**Objectif:**
Modifiez le passage de l'extrait fourni qui va de « La multiplication des » jusqu'à « des personnalités publiques. » en y remplaçant « garde-fous » par « mécanismes de contrôle ». Donnez ce passage ainsi corrigé.

La multiplication des incidents liés à l’IA — répertoriés dans des bases comme le AI Incident Database ou le OECD AI Incidents Monitor — témoigne d’une réalité : sans garde-fous, l’IA peut générer des effets secondaires graves, de la diffusion de contenus haineux (comme dans Fortnite) aux deepfakes à caractère sexuel impliquant des personnalités publiques.
Face à cela, les régulateurs agissent. Aux États-Unis, la Californie a adopté la loi SB942 qui imposera, dès 2026, des obligations de transparence aux fournisseurs d’IA générative. Mais c’est l’Union européenne qui a pris les devants avec l’adoption en 2024 de l’IA Act, premier cadre législatif global au monde pour réguler les systèmes d’intelligence artificielle.
Gouvernance de l’IA : de la conformité au levier stratégique
Ce nouveau paysage réglementaire oblige les entreprises à repenser leur approche de l’IA. Il ne s’agit plus seulement d’un sujet technique ou d’innovation, mais bien d’un enjeu de gouvernance. La mise en place d’une politique interne de l’IA devient un impératif stratégique. C’est une démarche proactive qui permet non seulement d’anticiper les obligations légales, mais aussi de bâtir une relation de confiance avec les utilisateurs, les clients, les investisseurs et les pouvoirs publics.

**Entrées répertoriées:**
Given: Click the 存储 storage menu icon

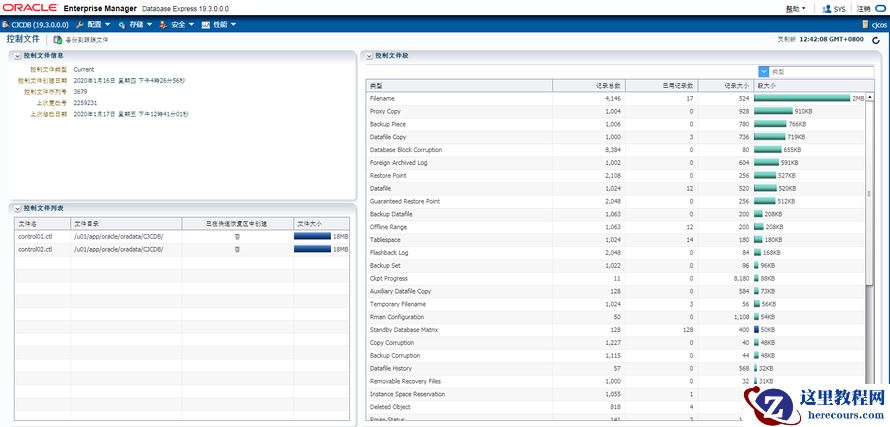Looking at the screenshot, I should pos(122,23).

==

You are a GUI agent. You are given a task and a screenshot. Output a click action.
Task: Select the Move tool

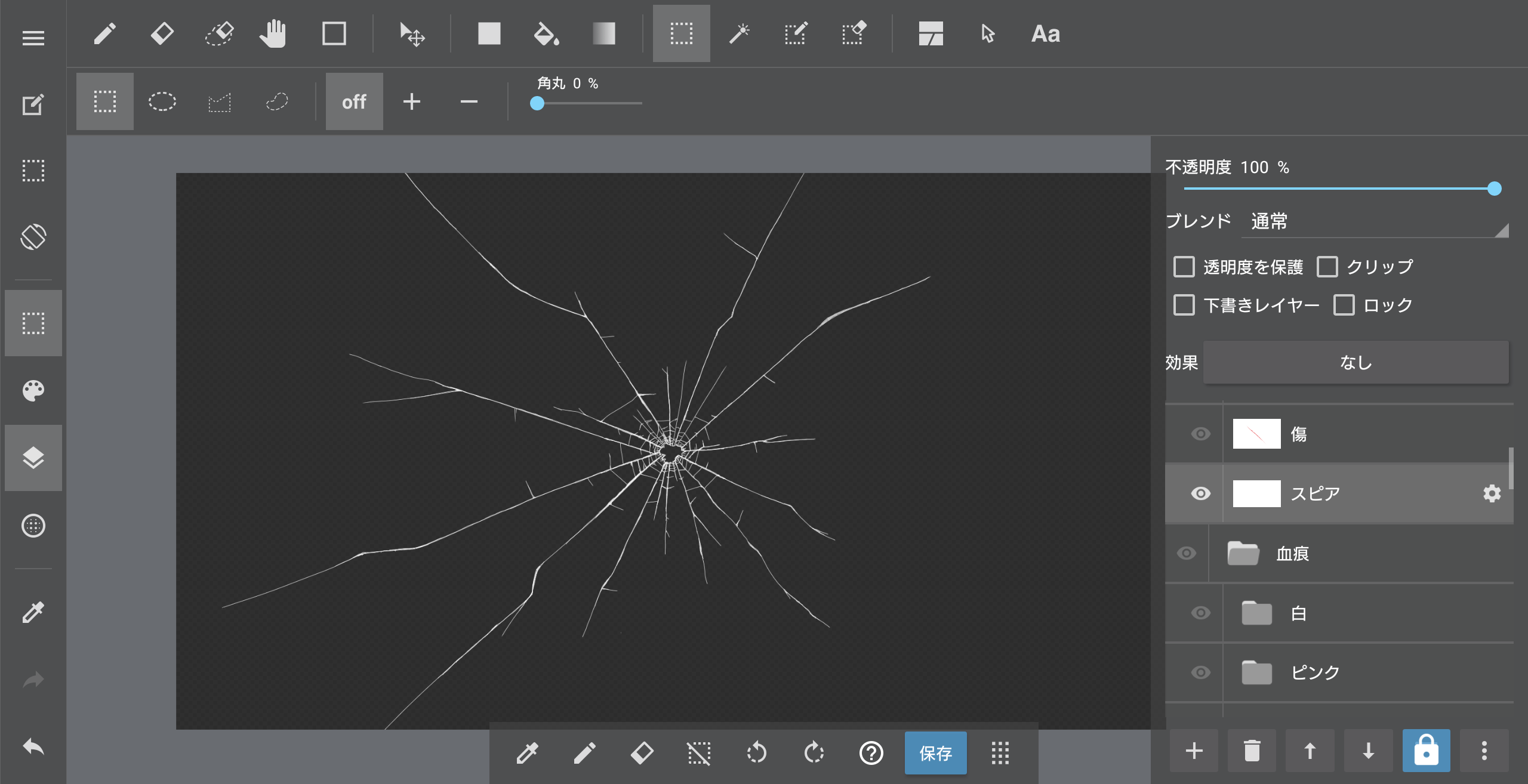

**Bonne réponse:**
La multiplication des incidents liés à l’IA — répertoriés dans des bases comme le AI Incident Database ou le OECD AI Incidents Monitor — témoigne d’une réalité : sans mécanismes de contrôle, l’IA peut générer des effets secondaires graves, de la diffusion de contenus haineux (comme dans Fortnite) aux deepfakes à caractère sexuel impliquant des personnalités publiques.